Curb Your Enthusiasm
8 p.m. Sunday on HBO
Bored to Death
8:30 p.m. Sunday on HBO
On Sunday nights, HBO has cornered the market on shows about people you would never be friends with.
Larry David is beginning his seventh season on "Curb Your Enthusiasm," and yes, it's awe-inspiring to think that there is no end in sight to this man's petty complaints. You've probably already made up your mind about Larry, and whether you can tolerate him in your circle of fictional acquaintances. Like the tuba music that starts the show, I can take Larry in small doses. But a "Curb Your Enthusiasm" marathon could spark a suicide epidemic.
Larry is still split from saintly, spunky wife Cheryl (Cheryl Hines), but the Hurricane Katrina-displaced family she insisted they take in are still living with Larry. In fact, Larry is dating one of them - an imperious Vivica A. Fox - and he is anxious to break up with her, except for one small problem: She's waiting to find out if she has cancer.
"You gotta break up with her before she gets those test results," advises pal Jeff (Jeff Garlin), who is used to these kinds of situations.
I do admire Larry for his fearless approach to topics that, in any other household, dare not speak their name. He blithely explores black-white relations (Fox's character's name is Loretta Black, in fact), the likelihood of getting a good apricot, vacuum-sealed packaging and lyme disease. And all with equal concern.
By the time the old "Seinfeld" gang gets back together in the third episode, you understand why they might have been reluctant for a reunion.
Larry would instantly lose patience with Jonathan, the blocked novelist with Jackson Browne hair in "Bored to Death." He's played by Jason Schwartzman, who was made for roles like this. He's crippled by overthinking things, and seems permanently stunned.

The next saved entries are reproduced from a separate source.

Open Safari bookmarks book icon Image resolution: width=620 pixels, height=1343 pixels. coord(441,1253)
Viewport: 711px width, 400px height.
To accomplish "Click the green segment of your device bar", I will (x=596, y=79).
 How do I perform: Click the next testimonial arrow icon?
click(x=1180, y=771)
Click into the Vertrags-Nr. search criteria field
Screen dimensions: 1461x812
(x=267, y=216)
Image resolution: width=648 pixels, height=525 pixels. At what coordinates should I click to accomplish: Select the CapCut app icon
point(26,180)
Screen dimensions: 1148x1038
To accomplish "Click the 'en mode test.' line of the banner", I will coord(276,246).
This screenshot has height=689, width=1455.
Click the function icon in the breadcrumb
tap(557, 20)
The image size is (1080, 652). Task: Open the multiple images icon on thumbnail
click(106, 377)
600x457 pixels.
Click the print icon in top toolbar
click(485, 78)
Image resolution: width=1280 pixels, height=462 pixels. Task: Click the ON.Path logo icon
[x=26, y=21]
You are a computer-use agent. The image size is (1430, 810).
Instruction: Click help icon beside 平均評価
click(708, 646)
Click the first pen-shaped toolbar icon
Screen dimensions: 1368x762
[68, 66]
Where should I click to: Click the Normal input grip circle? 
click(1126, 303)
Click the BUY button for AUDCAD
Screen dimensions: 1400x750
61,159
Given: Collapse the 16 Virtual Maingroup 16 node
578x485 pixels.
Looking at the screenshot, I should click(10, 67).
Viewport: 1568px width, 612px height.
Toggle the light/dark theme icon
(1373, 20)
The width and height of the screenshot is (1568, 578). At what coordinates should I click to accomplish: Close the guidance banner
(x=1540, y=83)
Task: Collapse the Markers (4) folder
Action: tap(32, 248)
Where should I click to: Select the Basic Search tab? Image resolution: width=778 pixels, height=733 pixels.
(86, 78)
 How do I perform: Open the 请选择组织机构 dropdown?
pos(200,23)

Jonathan had a successful first book, but has been lost in a "white wine regimen" since then. His girlfriend has left him, but he still has his lumpish best friend (the vaguely brain-damaged Zach Galifianakis of "The Hangover") and his swashbuckling, mentoring magazine editor (Ted Danson, who repeatedly warns, "Don't be a milquetoast.").
Jonathan never cracks a smile, and is extremely literal. He's the kind of guy who confesses, "I'm not good with anger. I go straight to depression." He's like Woody Allen's overeducated, anguished grandson.
He pulls himself out of his pot-paced life - slightly - by placing an ad on Craigslist as an amateur private investigator. He's not sure if this is legal, but if it's good enough for Raymond Chandler . . .
The first case? Jonathan is hired to find a missing girl, which leads to accidental antics that HBO has termed "noir-otic." It is funny, once you have adjusted yourself to the existential rhythms and embraced the offbeat. If the prospect of a Jim Jarmusch cameo excites you, this show is for you.
Maybe all this detective work will lead to material for a new book. Maybe Jonathan will earn his girlfriend back. Maybe he will find the meaning of life. Maybe he will take a chardonnay-soaked nap.
In the end, it all amounts to pretty much the same thing: a half hour with a self-sabotaging wit. A nice side effect is that both "Curb Your Enthusiasm" and "Bored to Death" make you feel better about yourself. You may have a bad day now and then, but you will never need the kind of intensive primal scream therapy that Larry and Jonathan are destined for.
It's easy to laugh at them, but if you're honest with yourself, you'll admit that, deep down, a tiny evil part of you identifies with them, too.